Lent by a good friend, Bill Bryson's A Short History of Nearly Everything is a rather entertaining read so far, filled with a specific kind of gentle sarcasm, unique to the British, that I am—for better or for worse—susceptible to. In keeping with the other Bryson work I've read, it's filled with interesting historical anecdotes and tidbits, stuff that probably isn't necessarily relevant to the actual information but which adds vital color. I enjoy that sort of thing.

I think of it as sort of akin to what Josiah Thompson, in Errol Morris's short film "Who Was The Umbrella Man?" and in reference to a John Updike article from The New Yorker, says:

He said that his learning of the existence of the Umbrella Man made him speculate that in historical research there may be a dimension similar to the quantum dimension in physical reality. If you put any event under a microscope you will find a whole dimension of completely weird, incredible things going on. It's as if there's the macro level of historical research where things sort of obey natural laws and usual things happen and unusual things don't happen and then there's this other level where everything is really weird.

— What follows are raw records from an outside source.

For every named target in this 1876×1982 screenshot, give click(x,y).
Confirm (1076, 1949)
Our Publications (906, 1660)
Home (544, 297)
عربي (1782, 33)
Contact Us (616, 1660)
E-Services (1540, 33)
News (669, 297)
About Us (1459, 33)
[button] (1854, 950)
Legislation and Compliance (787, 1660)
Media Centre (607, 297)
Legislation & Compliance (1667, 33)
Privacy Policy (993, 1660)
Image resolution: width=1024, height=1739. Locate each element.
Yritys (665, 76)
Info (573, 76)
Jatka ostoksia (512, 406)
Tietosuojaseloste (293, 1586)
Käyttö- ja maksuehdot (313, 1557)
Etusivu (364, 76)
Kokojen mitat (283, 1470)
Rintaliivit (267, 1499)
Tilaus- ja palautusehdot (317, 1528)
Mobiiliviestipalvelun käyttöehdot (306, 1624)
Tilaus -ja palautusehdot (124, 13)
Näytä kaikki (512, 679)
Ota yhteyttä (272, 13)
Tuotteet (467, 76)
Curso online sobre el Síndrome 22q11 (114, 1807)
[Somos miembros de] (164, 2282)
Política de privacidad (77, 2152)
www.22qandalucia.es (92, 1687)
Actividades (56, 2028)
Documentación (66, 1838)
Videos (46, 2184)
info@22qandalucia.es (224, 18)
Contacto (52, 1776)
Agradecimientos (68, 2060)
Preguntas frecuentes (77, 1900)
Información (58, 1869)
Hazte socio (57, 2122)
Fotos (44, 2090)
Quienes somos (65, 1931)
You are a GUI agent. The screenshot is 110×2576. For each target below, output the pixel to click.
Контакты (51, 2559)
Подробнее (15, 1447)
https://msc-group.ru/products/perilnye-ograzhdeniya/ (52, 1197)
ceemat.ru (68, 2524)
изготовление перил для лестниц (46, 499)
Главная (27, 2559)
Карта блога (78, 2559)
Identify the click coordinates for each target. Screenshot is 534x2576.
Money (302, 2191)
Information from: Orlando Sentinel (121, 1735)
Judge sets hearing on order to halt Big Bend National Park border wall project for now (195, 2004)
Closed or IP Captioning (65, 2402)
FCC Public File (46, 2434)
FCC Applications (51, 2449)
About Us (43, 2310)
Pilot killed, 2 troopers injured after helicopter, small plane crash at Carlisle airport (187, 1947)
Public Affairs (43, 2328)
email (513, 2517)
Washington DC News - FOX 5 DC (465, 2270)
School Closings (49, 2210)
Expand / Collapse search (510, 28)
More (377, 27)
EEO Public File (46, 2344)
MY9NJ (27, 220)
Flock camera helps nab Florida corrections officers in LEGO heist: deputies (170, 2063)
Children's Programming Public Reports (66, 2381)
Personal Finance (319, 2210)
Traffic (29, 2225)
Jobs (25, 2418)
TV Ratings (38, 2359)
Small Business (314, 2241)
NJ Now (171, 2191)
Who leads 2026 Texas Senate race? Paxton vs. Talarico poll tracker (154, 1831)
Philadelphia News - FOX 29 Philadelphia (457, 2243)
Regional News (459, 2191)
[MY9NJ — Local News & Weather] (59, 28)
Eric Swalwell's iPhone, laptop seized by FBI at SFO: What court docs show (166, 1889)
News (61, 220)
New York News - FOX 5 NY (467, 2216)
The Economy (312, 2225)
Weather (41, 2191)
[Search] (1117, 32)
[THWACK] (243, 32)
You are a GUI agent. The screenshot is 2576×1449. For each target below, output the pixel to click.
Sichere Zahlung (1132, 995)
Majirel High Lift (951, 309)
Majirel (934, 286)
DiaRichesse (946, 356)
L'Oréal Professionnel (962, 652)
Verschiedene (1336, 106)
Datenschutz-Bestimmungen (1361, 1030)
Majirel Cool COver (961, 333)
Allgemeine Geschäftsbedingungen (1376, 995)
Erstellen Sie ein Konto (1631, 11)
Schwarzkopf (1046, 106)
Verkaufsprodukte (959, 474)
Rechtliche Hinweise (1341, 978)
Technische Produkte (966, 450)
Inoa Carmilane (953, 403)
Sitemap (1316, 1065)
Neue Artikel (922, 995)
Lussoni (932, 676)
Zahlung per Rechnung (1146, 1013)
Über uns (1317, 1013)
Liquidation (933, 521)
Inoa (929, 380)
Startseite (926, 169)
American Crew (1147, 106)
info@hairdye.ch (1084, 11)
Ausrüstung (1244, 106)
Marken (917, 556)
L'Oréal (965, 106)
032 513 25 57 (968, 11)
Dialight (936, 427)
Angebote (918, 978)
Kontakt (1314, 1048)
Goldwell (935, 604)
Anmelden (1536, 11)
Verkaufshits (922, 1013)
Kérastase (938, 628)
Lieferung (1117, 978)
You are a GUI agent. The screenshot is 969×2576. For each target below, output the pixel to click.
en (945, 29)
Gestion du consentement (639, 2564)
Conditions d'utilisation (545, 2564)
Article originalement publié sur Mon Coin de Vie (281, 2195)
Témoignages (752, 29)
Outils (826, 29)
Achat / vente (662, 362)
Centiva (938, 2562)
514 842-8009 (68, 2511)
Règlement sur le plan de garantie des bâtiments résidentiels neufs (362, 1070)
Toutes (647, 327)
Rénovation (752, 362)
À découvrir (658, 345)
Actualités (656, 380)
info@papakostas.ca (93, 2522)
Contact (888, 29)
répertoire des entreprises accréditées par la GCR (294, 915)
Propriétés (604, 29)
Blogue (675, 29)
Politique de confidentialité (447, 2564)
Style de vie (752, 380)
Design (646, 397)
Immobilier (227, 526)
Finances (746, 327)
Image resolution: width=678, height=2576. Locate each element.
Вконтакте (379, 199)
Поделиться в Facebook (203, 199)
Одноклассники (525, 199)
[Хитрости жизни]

And what Bryson does—name, career, accomplishments aren't enough, we need to know that he had an obsession with grasshoppers (to invent an example)—is sort of the genteel version of that. 

Finally there is Marx's Capital, or at least the first volume of it. It's long, dense, and I don't pretend to understand all or even most of it. 

New Year, New Leaf?
I tend to think that a New Year's resolution is a bit ridiculous. The new year itself is useful as a symbolic marker, in terms of chunking information, but not, I think, for making resolutions regarding behavior. If one has a behavioral alteration one wishes to make to one's self, better to start then and there. Hold off for some symbolic date, and it won't end up happening.

What might be useful at New Year's, though, is to trade in on its symbolic nature in dividing a given span of time and instead use it as a point of reflection. Indeed, one could instead create a set of New Year's reflections, and use that as a sort of anchor point, from which I could say: more of this, less of that, and keep this the same. 

Anyway, I'm going to make an effort to write these Old Leaf blog posts regularly.